By on janvier 15, 2013 in Partisan with 2 Comments

par Simon Servant, Rédacteur, Le Magazine All Habs

MONTRÉAL, QC — Sachez-le, je suis un romantique, je suis un quétaine. Je suis le genre de gars qui va pleurer pendant un film d’amour, mais qui va blâmer l’air climatisé ou la satanée poussière dans l’œil. Je suis le pseudo-macho qui n’a rien de macho et tout de sensible. Je suis comme ça.

Si je commence sur les chapeaux de roues, aujourd’hui, c’est que j’ai le cœur qui saigne et la raison est simple : j’ai mal à mon Scott Gomez.
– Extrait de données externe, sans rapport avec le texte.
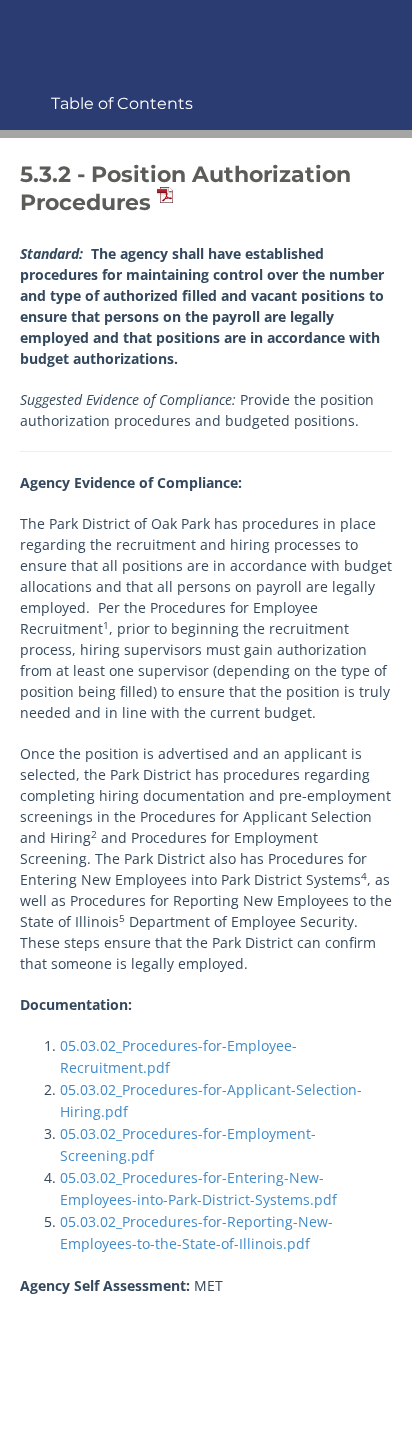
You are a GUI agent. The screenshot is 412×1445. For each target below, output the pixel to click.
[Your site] (25, 26)
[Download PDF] (162, 202)
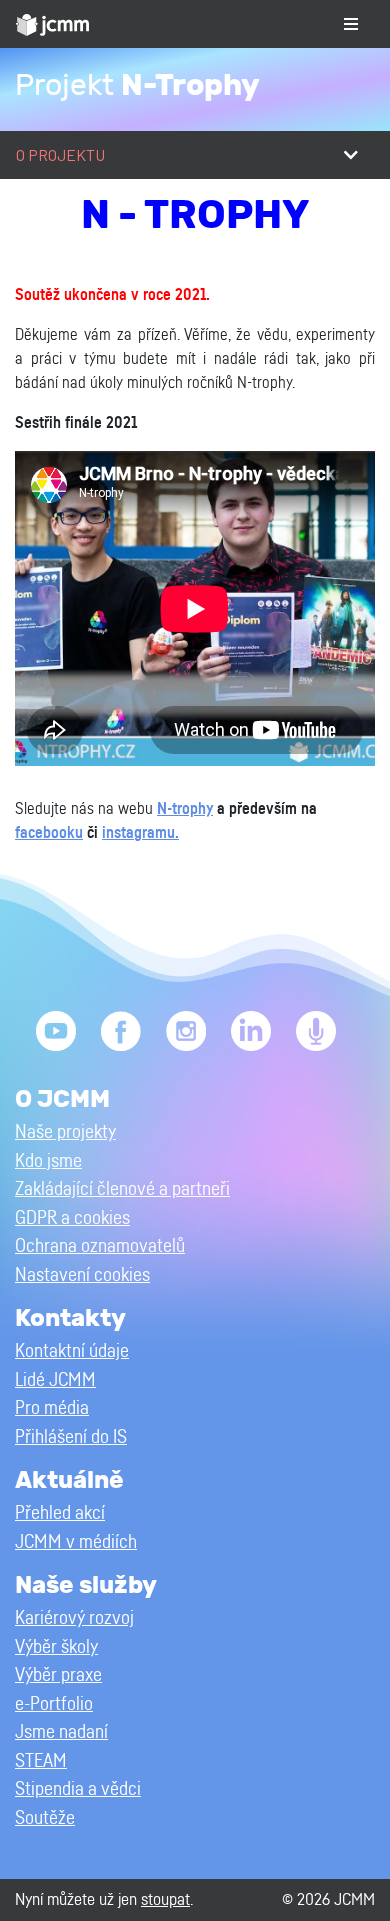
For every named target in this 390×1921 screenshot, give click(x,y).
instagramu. (140, 833)
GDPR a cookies (72, 1218)
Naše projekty (65, 1132)
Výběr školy (56, 1647)
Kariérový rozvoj (74, 1618)
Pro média (52, 1408)
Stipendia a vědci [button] (78, 1789)
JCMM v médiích (76, 1542)
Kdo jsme (48, 1161)
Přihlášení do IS (71, 1437)
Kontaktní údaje (72, 1351)
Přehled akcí (60, 1513)
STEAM (41, 1761)
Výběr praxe (58, 1675)
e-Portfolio (54, 1704)
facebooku (49, 833)
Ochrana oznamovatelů (100, 1246)
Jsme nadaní (61, 1732)
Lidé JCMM (55, 1380)
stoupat (165, 1899)
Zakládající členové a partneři (122, 1189)
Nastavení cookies (82, 1275)
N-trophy (185, 809)
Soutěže (45, 1818)
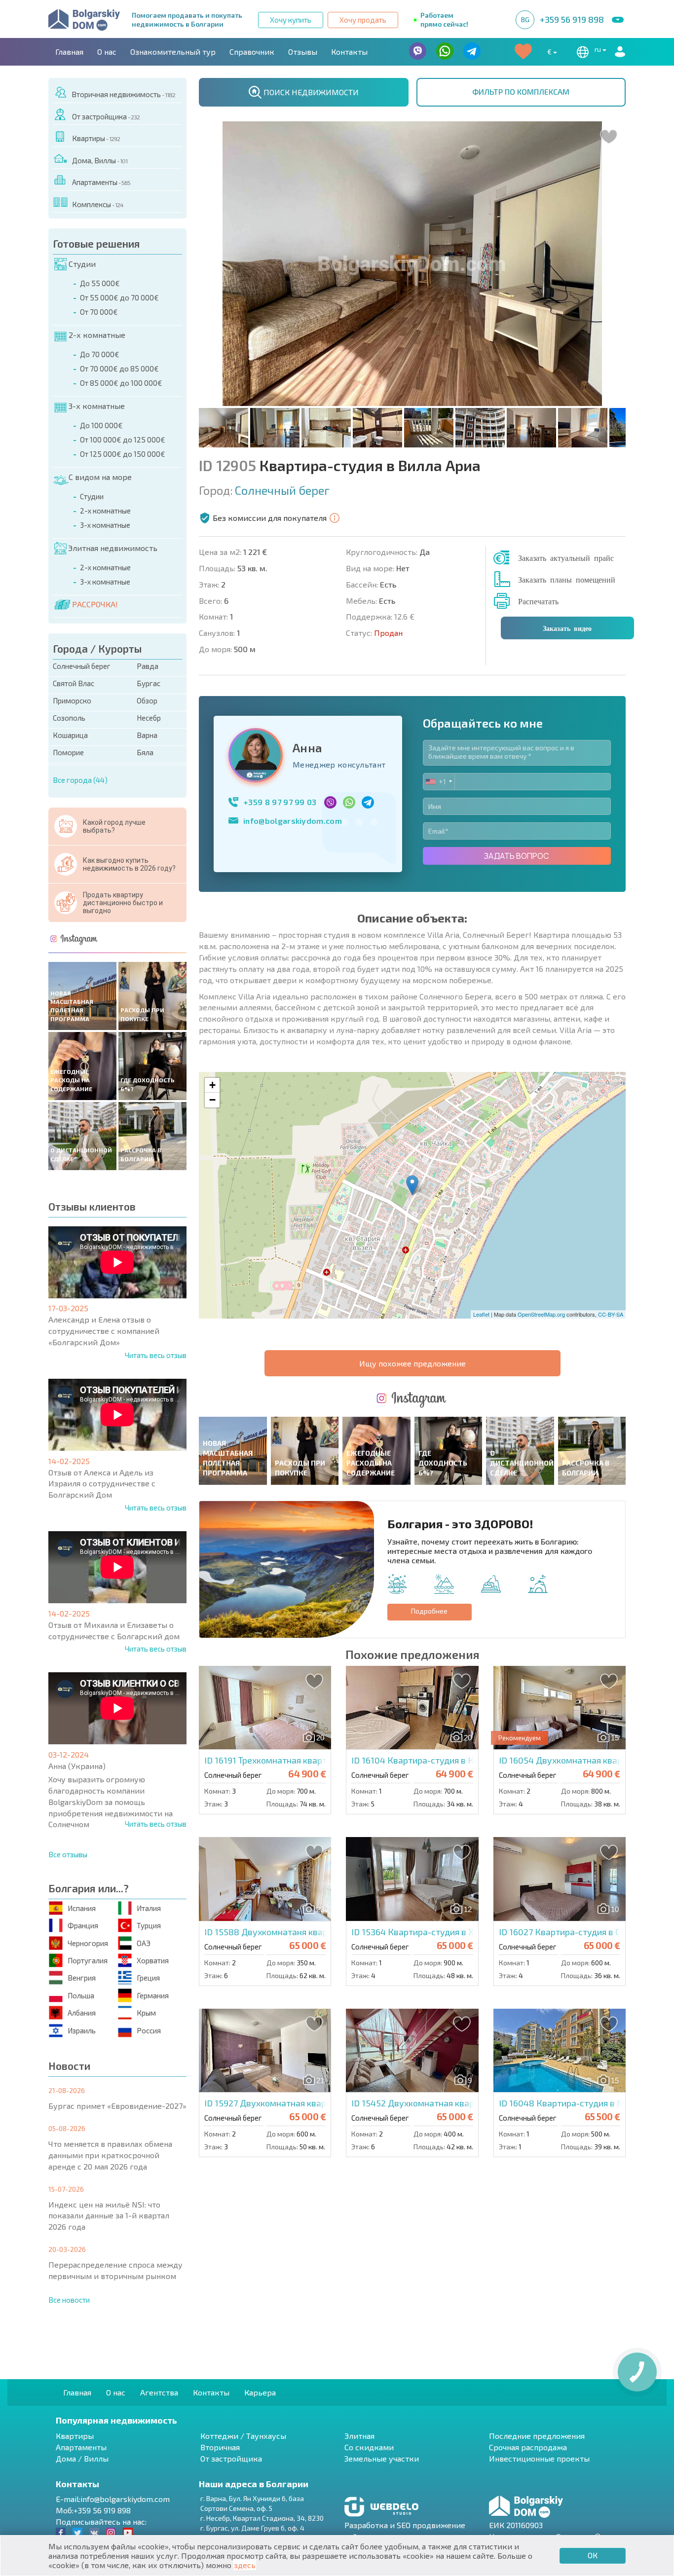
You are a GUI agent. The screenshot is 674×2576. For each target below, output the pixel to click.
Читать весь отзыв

Tellement mal que je lui consacre ce texte avant de faire une Juliette de moi-même et prendre ce couteau à beurre près de moi afin de mettre fin à mon supplice…

La pointe de l’iceberg alaskien

Voilà maintenant quelques jours que le lock-out est officiellement terminé et la nouvelle direction du Canadien n’a pas mis de temps avant de faire des siennes et s’est tout de suite débarrassée de la tête de Turc favorite des partisans; j’ai nommé Scott Gomez.Scott Gomez

Le directeur-général de l’organisation, Marc Bergevin, a décidé de faire ce qu’aucun homme n’avait daigné faire auparavant en signalant à l’homme de 51,5 millions qu’il n’était plus la bienvenue dans l’entourage de l’équipe et qu’il pouvait dorénavant regarder les matchs de l’équipe bien installé dans son salon – du moins pour le moment.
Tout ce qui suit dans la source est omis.